→ **Directions**
Please print every one of the rows below, reproducing each line character for character.

Stored data
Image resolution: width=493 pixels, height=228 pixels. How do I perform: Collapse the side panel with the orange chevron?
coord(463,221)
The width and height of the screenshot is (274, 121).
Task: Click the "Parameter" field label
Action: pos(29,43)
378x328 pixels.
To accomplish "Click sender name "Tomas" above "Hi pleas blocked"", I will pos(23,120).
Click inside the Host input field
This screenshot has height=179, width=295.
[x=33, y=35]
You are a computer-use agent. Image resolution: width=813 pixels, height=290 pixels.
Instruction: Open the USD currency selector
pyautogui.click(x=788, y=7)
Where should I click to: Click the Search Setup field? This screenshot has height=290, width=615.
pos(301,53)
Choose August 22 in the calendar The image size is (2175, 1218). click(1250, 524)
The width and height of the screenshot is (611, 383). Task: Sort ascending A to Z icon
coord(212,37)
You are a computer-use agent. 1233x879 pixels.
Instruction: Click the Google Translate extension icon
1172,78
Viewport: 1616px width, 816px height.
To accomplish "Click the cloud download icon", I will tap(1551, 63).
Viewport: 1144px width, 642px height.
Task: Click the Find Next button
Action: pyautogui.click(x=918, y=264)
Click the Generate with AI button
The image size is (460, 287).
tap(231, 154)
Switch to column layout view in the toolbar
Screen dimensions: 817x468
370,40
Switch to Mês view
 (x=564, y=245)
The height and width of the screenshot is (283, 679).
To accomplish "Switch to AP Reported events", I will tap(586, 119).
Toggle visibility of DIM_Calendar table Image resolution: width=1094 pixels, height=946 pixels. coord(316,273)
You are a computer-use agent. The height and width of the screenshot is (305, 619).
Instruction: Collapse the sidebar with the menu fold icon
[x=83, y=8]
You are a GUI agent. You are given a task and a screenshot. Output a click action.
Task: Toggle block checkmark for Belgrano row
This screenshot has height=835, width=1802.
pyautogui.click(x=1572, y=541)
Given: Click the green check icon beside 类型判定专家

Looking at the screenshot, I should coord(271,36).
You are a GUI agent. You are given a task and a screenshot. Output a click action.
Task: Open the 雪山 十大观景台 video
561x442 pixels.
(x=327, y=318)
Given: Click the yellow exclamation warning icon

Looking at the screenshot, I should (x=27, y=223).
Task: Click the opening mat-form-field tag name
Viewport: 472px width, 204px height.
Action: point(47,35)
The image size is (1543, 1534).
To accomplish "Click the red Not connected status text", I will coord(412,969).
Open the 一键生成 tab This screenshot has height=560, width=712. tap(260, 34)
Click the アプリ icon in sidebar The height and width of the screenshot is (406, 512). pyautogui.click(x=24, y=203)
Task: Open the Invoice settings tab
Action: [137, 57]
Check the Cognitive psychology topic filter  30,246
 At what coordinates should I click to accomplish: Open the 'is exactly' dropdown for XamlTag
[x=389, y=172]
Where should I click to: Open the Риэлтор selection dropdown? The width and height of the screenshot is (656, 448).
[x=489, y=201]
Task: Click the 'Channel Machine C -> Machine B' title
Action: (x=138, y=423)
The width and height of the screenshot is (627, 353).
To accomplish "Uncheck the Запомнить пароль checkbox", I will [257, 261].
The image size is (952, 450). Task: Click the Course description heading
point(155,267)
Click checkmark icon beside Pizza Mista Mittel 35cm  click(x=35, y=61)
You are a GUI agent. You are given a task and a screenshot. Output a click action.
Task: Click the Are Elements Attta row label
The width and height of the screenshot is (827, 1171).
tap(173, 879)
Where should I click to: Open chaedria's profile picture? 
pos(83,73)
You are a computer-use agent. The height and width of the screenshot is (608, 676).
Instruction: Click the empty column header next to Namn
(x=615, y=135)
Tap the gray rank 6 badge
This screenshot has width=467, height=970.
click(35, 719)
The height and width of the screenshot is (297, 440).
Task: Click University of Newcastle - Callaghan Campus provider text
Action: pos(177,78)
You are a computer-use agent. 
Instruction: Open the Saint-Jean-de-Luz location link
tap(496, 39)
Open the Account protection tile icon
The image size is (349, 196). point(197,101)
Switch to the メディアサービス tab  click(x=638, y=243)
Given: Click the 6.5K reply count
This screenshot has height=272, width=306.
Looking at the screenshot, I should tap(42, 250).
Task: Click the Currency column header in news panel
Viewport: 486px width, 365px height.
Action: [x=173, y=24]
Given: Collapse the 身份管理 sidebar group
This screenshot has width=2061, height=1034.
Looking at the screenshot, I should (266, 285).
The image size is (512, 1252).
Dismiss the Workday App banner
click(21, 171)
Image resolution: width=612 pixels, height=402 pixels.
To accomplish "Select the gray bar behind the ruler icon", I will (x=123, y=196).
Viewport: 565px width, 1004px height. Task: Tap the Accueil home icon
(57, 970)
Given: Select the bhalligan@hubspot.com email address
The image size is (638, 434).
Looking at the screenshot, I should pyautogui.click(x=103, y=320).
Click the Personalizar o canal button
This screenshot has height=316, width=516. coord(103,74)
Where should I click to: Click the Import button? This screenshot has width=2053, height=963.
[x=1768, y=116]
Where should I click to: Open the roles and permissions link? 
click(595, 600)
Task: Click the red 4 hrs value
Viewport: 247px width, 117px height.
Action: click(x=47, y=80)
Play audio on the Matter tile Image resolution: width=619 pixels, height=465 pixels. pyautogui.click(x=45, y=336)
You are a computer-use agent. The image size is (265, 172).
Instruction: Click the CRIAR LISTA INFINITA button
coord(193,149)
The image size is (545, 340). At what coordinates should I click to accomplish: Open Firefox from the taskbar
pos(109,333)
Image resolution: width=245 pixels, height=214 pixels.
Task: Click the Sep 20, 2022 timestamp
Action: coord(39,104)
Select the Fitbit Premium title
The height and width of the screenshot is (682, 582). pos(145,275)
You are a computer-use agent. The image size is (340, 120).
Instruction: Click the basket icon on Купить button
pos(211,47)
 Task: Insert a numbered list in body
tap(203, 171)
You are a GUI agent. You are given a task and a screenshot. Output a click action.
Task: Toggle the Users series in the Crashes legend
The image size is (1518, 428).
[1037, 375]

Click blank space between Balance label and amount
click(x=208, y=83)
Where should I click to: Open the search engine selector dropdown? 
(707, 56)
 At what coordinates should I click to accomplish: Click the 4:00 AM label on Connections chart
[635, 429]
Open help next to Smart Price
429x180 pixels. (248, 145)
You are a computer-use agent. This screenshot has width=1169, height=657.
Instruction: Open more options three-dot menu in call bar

→ **The response**
Image resolution: width=493 pixels, height=228 pixels. How do I perform: Collapse the side panel with the orange chevron?
coord(463,221)
The width and height of the screenshot is (274, 121).
Task: Click the "Parameter" field label
Action: pos(29,43)
378x328 pixels.
To accomplish "Click sender name "Tomas" above "Hi pleas blocked"", I will pos(23,120).
Click inside the Host input field
This screenshot has height=179, width=295.
[x=33, y=35]
You are a computer-use agent. Image resolution: width=813 pixels, height=290 pixels.
Instruction: Open the USD currency selector
pyautogui.click(x=788, y=7)
Where should I click to: Click the Search Setup field? This screenshot has height=290, width=615.
pos(301,53)
Choose August 22 in the calendar The image size is (2175, 1218). click(1250, 524)
The width and height of the screenshot is (611, 383). Task: Sort ascending A to Z icon
coord(212,37)
You are a computer-use agent. 1233x879 pixels.
Instruction: Click the Google Translate extension icon
1172,78
Viewport: 1616px width, 816px height.
To accomplish "Click the cloud download icon", I will tap(1551, 63).
Viewport: 1144px width, 642px height.
Task: Click the Find Next button
Action: pyautogui.click(x=918, y=264)
Click the Generate with AI button
The image size is (460, 287).
tap(231, 154)
Switch to column layout view in the toolbar
Screen dimensions: 817x468
370,40
Switch to Mês view
 (x=564, y=245)
The height and width of the screenshot is (283, 679).
To accomplish "Switch to AP Reported events", I will tap(586, 119).
Toggle visibility of DIM_Calendar table Image resolution: width=1094 pixels, height=946 pixels. coord(316,273)
You are a computer-use agent. The height and width of the screenshot is (305, 619).
Instruction: Collapse the sidebar with the menu fold icon
[x=83, y=8]
You are a GUI agent. You are given a task and a screenshot. Output a click action.
Task: Toggle block checkmark for Belgrano row
This screenshot has height=835, width=1802.
pyautogui.click(x=1572, y=541)
Given: Click the green check icon beside 类型判定专家

Looking at the screenshot, I should coord(271,36).
You are a GUI agent. You are given a task and a screenshot. Output a click action.
Task: Open the 雪山 十大观景台 video
561x442 pixels.
(x=327, y=318)
Given: Click the yellow exclamation warning icon

Looking at the screenshot, I should (x=27, y=223).
Task: Click the opening mat-form-field tag name
Viewport: 472px width, 204px height.
Action: point(47,35)
The image size is (1543, 1534).
To accomplish "Click the red Not connected status text", I will coord(412,969).
Open the 一键生成 tab This screenshot has height=560, width=712. tap(260, 34)
Click the アプリ icon in sidebar The height and width of the screenshot is (406, 512). pyautogui.click(x=24, y=203)
Task: Open the Invoice settings tab
Action: [137, 57]
Check the Cognitive psychology topic filter  30,246
 At what coordinates should I click to accomplish: Open the 'is exactly' dropdown for XamlTag
[x=389, y=172]
Where should I click to: Open the Риэлтор selection dropdown? The width and height of the screenshot is (656, 448).
[x=489, y=201]
Task: Click the 'Channel Machine C -> Machine B' title
Action: (x=138, y=423)
The width and height of the screenshot is (627, 353).
To accomplish "Uncheck the Запомнить пароль checkbox", I will [257, 261].
The image size is (952, 450). Task: Click the Course description heading
point(155,267)
Click checkmark icon beside Pizza Mista Mittel 35cm  click(x=35, y=61)
You are a GUI agent. You are given a task and a screenshot. Output a click action.
Task: Click the Are Elements Attta row label
The width and height of the screenshot is (827, 1171).
tap(173, 879)
Where should I click to: Open chaedria's profile picture? 
pos(83,73)
You are a computer-use agent. The height and width of the screenshot is (608, 676).
Instruction: Click the empty column header next to Namn
(x=615, y=135)
Tap the gray rank 6 badge
This screenshot has width=467, height=970.
click(35, 719)
The height and width of the screenshot is (297, 440).
Task: Click University of Newcastle - Callaghan Campus provider text
Action: pos(177,78)
You are a computer-use agent. 
Instruction: Open the Saint-Jean-de-Luz location link
tap(496, 39)
Open the Account protection tile icon
The image size is (349, 196). point(197,101)
Switch to the メディアサービス tab  click(x=638, y=243)
Given: Click the 6.5K reply count
This screenshot has height=272, width=306.
Looking at the screenshot, I should tap(42, 250).
Task: Click the Currency column header in news panel
Viewport: 486px width, 365px height.
Action: [x=173, y=24]
Given: Collapse the 身份管理 sidebar group
This screenshot has width=2061, height=1034.
Looking at the screenshot, I should (266, 285).
The image size is (512, 1252).
Dismiss the Workday App banner
click(21, 171)
Image resolution: width=612 pixels, height=402 pixels.
To accomplish "Select the gray bar behind the ruler icon", I will (x=123, y=196).
Viewport: 565px width, 1004px height. Task: Tap the Accueil home icon
(57, 970)
Given: Select the bhalligan@hubspot.com email address
The image size is (638, 434).
Looking at the screenshot, I should pyautogui.click(x=103, y=320).
Click the Personalizar o canal button
This screenshot has height=316, width=516. coord(103,74)
Where should I click to: Click the Import button? This screenshot has width=2053, height=963.
[x=1768, y=116]
Where should I click to: Open the roles and permissions link? 
click(595, 600)
Task: Click the red 4 hrs value
Viewport: 247px width, 117px height.
Action: click(x=47, y=80)
Play audio on the Matter tile Image resolution: width=619 pixels, height=465 pixels. pyautogui.click(x=45, y=336)
You are a computer-use agent. The image size is (265, 172).
Instruction: Click the CRIAR LISTA INFINITA button
coord(193,149)
The image size is (545, 340). At what coordinates should I click to accomplish: Open Firefox from the taskbar
pos(109,333)
Image resolution: width=245 pixels, height=214 pixels.
Task: Click the Sep 20, 2022 timestamp
Action: coord(39,104)
Select the Fitbit Premium title
The height and width of the screenshot is (682, 582). pos(145,275)
You are a computer-use agent. The image size is (340, 120).
Instruction: Click the basket icon on Купить button
pos(211,47)
 Task: Insert a numbered list in body
tap(203, 171)
You are a GUI agent. You are given a task and a screenshot. Output a click action.
Task: Toggle the Users series in the Crashes legend
The image size is (1518, 428).
[1037, 375]

Click blank space between Balance label and amount
click(x=208, y=83)
Where should I click to: Open the search engine selector dropdown? 
(707, 56)
 At what coordinates should I click to accomplish: Click the 4:00 AM label on Connections chart
[635, 429]
Open help next to Smart Price
429x180 pixels. (248, 145)
You are a computer-use agent. This screenshot has width=1169, height=657.
Instruction: Open more options three-dot menu in call bar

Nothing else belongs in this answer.